▸ **Task instructions**: Copy nothing from the entries below except the lines from the one containing "Viewport: 800px width, 450px height." through the one containing "Task: Click the Save", and copy those exactly.

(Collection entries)
+++

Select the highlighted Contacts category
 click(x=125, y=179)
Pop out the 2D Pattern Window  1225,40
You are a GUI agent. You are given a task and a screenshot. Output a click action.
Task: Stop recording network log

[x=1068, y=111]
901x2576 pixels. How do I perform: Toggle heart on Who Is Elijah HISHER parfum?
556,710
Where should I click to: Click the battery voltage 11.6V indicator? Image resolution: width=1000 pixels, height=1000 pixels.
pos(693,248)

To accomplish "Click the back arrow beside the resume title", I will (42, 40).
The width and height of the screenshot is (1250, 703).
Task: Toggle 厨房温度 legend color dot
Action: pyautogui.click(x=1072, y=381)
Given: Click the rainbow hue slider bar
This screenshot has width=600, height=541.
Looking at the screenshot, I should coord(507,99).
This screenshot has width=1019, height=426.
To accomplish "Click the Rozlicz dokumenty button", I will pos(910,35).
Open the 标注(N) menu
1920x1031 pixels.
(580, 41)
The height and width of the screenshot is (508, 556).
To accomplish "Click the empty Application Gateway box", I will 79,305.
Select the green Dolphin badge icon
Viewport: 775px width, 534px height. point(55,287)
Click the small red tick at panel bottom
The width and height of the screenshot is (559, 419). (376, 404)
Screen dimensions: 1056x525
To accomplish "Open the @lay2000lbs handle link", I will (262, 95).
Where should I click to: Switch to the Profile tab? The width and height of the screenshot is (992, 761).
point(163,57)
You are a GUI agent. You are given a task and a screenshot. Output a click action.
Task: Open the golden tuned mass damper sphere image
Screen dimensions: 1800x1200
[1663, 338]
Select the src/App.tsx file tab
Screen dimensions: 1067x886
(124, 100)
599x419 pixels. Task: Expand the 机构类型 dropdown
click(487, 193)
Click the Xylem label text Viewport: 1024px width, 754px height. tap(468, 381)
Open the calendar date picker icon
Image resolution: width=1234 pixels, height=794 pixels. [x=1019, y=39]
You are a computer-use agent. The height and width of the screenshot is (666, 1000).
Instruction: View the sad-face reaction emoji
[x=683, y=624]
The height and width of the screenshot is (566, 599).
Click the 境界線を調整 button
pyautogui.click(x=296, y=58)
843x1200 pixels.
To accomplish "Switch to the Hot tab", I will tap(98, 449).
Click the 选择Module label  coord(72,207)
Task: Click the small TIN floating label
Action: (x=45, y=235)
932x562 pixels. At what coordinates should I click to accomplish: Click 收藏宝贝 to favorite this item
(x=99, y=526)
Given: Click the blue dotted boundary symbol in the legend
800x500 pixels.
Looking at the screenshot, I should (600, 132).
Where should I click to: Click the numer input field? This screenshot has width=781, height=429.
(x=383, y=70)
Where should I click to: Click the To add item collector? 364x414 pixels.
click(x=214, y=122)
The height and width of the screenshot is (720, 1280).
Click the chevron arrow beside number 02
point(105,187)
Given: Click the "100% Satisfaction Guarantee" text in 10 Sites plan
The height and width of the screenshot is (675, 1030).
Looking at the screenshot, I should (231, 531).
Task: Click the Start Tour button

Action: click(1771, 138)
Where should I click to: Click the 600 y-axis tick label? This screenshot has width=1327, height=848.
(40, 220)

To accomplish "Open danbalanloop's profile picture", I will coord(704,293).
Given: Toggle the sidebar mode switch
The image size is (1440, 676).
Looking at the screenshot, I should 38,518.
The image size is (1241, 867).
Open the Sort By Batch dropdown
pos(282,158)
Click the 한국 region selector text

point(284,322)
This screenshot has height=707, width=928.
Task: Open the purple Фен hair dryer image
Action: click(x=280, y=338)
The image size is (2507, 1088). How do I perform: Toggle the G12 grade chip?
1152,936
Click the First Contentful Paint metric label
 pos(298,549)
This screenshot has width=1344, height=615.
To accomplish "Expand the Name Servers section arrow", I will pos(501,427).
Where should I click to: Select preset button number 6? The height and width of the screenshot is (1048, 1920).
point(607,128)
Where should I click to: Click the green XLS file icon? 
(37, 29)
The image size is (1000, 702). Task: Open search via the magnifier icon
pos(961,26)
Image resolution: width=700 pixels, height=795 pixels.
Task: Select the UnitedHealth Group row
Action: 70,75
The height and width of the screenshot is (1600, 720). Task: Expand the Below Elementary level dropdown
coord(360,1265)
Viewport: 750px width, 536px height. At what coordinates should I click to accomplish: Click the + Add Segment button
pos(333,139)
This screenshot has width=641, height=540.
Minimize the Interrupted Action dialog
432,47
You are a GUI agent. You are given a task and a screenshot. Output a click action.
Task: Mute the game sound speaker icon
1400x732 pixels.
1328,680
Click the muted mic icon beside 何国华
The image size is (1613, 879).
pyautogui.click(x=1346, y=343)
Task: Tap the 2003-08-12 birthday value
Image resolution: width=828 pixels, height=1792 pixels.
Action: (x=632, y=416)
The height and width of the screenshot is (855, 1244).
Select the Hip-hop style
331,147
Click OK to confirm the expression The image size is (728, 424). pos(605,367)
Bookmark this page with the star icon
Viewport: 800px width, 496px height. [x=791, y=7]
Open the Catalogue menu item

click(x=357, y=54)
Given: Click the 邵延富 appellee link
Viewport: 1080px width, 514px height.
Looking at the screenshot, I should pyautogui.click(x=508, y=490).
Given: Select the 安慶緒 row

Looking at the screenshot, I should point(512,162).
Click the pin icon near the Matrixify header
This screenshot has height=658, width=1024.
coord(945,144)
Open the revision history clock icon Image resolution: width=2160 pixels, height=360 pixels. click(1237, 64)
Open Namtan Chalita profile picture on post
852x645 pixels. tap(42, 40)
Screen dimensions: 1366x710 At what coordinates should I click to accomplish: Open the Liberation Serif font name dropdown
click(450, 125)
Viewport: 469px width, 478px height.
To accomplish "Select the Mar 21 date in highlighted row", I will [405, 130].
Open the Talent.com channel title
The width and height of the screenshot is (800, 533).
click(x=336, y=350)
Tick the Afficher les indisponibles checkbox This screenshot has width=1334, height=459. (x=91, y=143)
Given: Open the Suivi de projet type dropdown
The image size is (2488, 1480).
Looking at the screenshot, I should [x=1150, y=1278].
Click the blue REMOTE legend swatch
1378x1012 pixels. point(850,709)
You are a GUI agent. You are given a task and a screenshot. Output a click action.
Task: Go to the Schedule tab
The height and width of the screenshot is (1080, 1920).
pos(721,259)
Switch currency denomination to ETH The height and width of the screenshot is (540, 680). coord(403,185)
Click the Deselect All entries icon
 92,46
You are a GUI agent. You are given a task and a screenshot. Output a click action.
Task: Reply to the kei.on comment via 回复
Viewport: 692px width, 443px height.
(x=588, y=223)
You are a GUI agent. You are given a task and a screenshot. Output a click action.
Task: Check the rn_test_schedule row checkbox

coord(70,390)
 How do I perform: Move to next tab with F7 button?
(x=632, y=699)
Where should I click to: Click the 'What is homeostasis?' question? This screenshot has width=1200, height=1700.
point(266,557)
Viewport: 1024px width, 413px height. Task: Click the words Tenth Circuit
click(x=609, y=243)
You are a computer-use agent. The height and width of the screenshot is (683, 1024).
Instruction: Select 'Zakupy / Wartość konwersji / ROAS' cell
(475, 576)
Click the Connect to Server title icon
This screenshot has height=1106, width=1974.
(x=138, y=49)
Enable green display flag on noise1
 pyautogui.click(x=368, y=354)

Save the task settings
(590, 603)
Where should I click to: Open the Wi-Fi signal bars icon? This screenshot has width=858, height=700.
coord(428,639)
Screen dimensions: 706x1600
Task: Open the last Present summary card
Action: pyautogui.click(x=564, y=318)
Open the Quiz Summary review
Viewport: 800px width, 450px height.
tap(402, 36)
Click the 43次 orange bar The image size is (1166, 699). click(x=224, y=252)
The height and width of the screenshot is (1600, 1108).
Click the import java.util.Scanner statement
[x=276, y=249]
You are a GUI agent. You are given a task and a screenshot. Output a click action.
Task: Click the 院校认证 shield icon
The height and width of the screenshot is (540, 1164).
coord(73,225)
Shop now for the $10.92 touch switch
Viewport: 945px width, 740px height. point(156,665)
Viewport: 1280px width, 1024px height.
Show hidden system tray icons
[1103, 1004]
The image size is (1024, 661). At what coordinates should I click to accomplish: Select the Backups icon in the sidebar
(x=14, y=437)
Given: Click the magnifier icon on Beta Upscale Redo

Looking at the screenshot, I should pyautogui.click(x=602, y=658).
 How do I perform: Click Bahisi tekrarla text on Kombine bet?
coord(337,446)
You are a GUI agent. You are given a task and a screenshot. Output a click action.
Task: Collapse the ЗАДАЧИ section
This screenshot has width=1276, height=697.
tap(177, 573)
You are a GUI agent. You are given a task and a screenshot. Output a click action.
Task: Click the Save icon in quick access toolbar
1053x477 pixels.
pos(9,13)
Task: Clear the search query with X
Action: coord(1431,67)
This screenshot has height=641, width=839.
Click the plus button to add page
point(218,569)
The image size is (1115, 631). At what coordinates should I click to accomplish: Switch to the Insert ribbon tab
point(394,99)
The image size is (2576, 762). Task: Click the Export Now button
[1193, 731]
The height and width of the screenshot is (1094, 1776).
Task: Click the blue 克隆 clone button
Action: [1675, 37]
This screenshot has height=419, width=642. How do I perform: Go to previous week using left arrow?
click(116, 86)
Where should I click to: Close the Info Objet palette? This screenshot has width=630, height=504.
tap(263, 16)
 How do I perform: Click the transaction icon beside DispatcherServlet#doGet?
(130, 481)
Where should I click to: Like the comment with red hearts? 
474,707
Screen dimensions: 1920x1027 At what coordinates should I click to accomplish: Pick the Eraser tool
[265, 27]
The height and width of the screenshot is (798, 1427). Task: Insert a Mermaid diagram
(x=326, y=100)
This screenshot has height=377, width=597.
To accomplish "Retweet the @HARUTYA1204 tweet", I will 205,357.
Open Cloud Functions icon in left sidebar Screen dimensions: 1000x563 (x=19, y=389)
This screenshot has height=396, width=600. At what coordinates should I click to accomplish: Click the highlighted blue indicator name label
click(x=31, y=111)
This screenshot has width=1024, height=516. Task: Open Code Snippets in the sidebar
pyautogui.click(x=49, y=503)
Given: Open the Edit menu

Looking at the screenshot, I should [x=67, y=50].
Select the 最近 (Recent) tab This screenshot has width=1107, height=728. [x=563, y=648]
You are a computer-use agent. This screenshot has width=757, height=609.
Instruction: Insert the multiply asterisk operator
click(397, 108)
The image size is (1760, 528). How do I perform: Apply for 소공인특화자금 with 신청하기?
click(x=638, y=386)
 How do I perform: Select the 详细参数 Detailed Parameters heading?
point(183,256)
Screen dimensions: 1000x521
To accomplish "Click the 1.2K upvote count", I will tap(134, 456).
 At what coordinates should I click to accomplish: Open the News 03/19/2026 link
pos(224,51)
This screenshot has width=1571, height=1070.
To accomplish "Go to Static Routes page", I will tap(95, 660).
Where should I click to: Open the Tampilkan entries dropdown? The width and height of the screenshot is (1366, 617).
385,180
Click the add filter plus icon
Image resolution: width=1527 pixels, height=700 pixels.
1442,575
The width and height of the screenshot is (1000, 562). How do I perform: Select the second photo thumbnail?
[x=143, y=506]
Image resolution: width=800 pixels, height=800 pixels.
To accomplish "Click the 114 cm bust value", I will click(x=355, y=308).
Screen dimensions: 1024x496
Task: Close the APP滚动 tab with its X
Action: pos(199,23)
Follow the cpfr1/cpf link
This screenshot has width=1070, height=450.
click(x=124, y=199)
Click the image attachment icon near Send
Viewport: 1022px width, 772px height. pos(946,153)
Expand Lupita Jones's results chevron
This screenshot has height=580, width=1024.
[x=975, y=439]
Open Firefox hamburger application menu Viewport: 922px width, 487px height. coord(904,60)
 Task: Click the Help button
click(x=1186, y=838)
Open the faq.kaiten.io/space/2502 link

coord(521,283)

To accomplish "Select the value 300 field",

+++

▸ **Output for this task**:
Viewport: 800px width, 450px height.
tap(402, 36)
Click the 43次 orange bar The image size is (1166, 699). click(x=224, y=252)
The height and width of the screenshot is (1600, 1108).
Click the import java.util.Scanner statement
[x=276, y=249]
You are a GUI agent. You are given a task and a screenshot. Output a click action.
Task: Click the 院校认证 shield icon
The height and width of the screenshot is (540, 1164).
coord(73,225)
Shop now for the $10.92 touch switch
Viewport: 945px width, 740px height. point(156,665)
Viewport: 1280px width, 1024px height.
Show hidden system tray icons
[1103, 1004]
The image size is (1024, 661). At what coordinates should I click to accomplish: Select the Backups icon in the sidebar
(x=14, y=437)
Given: Click the magnifier icon on Beta Upscale Redo

Looking at the screenshot, I should pyautogui.click(x=602, y=658).
 How do I perform: Click Bahisi tekrarla text on Kombine bet?
coord(337,446)
You are a GUI agent. You are given a task and a screenshot. Output a click action.
Task: Collapse the ЗАДАЧИ section
This screenshot has width=1276, height=697.
tap(177, 573)
You are a GUI agent. You are given a task and a screenshot. Output a click action.
Task: Click the Save icon in quick access toolbar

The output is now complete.